### STATED GOAL
Reproduce the data below word for word, covering everything from the line containing "Click the red plus" down to the line containing "click(x=374, y=222)", with both of those lines included.

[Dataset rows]
§

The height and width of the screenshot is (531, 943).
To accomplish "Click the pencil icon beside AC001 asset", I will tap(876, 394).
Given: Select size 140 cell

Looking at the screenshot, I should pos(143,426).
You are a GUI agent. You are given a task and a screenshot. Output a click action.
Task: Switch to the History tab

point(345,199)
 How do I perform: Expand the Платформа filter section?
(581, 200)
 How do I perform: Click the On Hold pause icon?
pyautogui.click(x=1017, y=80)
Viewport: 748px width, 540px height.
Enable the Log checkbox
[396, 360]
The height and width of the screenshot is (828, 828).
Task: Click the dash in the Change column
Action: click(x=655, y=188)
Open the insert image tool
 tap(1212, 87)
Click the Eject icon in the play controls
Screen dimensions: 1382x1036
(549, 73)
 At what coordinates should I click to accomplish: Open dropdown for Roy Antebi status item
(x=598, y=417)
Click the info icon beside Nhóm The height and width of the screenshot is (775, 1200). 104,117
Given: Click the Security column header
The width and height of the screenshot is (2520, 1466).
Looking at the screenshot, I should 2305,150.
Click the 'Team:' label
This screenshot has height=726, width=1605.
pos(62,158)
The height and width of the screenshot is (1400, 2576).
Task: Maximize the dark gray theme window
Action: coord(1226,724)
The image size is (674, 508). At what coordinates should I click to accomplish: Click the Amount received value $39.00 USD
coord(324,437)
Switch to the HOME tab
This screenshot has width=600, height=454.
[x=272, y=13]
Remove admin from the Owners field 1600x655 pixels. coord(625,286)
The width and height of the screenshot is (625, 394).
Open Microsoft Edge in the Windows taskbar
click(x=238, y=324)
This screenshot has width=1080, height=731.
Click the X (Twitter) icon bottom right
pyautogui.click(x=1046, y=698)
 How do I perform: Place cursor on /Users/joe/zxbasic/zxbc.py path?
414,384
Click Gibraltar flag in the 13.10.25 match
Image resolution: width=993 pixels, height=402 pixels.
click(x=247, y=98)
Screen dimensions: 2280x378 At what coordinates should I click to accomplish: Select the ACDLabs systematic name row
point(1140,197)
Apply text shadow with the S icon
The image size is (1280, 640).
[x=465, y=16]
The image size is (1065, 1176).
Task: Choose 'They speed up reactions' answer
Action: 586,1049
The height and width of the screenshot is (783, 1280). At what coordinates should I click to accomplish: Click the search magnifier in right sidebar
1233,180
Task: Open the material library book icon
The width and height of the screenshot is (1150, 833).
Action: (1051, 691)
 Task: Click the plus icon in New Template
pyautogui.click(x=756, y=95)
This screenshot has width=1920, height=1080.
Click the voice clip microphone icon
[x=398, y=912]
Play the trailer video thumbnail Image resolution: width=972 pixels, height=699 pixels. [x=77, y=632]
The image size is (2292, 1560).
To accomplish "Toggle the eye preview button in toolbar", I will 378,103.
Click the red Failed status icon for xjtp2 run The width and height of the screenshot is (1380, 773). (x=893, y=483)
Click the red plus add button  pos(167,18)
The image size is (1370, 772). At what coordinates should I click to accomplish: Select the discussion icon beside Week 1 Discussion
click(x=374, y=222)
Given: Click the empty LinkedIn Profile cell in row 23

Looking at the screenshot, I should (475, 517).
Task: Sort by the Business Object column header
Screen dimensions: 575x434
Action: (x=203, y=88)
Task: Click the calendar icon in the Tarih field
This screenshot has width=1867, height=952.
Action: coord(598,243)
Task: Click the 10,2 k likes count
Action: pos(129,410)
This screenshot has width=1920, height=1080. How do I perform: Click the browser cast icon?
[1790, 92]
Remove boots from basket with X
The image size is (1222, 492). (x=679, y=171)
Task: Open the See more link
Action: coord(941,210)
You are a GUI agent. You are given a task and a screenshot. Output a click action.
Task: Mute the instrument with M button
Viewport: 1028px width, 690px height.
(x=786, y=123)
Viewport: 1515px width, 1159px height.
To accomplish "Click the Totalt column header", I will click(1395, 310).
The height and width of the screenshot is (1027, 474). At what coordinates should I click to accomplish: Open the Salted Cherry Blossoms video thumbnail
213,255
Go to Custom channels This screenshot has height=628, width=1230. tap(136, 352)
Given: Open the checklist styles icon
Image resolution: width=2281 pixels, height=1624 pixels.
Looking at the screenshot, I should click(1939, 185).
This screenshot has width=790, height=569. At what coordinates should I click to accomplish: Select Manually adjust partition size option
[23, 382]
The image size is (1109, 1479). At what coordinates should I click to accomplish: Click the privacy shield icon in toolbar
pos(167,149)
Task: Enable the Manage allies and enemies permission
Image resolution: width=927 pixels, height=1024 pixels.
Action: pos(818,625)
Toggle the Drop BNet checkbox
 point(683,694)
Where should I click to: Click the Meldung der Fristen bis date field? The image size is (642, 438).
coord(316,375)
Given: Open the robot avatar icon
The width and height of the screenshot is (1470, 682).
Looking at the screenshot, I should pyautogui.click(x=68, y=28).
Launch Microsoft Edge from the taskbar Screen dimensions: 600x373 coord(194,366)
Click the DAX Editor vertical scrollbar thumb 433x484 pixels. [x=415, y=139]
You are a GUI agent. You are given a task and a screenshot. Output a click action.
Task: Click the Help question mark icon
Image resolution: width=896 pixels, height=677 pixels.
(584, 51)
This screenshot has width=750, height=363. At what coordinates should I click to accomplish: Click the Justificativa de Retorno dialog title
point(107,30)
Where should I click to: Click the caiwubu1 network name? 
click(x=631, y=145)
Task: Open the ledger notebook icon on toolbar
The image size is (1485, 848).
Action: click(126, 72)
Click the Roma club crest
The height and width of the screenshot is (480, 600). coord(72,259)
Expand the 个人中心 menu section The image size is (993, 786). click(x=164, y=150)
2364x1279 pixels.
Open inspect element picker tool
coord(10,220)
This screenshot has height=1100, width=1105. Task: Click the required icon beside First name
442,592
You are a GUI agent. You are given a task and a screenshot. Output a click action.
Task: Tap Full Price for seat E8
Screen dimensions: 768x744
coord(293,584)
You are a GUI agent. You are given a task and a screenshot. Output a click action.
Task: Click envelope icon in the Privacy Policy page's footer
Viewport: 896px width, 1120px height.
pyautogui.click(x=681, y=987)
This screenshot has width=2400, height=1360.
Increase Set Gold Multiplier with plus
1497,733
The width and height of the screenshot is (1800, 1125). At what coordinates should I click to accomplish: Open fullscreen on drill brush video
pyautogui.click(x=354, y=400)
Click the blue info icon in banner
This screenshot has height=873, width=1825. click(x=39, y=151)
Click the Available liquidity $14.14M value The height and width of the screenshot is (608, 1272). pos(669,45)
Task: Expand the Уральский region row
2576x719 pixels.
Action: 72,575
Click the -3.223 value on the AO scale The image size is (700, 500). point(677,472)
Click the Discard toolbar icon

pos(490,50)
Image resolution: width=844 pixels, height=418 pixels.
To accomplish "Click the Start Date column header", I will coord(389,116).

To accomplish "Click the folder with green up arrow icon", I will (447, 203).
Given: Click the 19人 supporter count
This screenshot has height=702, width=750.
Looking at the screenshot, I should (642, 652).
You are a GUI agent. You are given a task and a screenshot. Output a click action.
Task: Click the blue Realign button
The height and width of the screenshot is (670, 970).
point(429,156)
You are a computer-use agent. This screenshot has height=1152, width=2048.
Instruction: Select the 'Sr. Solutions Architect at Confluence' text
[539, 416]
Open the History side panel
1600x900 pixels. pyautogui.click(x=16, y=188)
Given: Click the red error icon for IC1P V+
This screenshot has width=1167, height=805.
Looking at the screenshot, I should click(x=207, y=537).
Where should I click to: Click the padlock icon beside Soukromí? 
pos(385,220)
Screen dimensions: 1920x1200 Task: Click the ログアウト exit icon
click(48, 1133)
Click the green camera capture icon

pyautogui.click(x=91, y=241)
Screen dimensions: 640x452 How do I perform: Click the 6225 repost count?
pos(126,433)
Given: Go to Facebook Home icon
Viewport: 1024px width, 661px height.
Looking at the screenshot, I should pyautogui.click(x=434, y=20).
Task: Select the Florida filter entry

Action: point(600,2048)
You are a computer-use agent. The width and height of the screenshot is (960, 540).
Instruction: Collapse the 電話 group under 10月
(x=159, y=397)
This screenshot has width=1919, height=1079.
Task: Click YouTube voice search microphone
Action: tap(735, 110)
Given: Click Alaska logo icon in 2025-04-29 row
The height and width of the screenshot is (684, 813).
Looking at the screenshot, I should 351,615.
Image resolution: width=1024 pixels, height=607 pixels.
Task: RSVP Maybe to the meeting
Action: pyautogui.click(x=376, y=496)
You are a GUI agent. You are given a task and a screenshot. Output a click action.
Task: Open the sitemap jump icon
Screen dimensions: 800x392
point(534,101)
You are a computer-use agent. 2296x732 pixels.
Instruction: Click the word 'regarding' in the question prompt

§

### RESULT
Click the red plus add button  pos(167,18)
The image size is (1370, 772). At what coordinates should I click to accomplish: Select the discussion icon beside Week 1 Discussion
click(x=374, y=222)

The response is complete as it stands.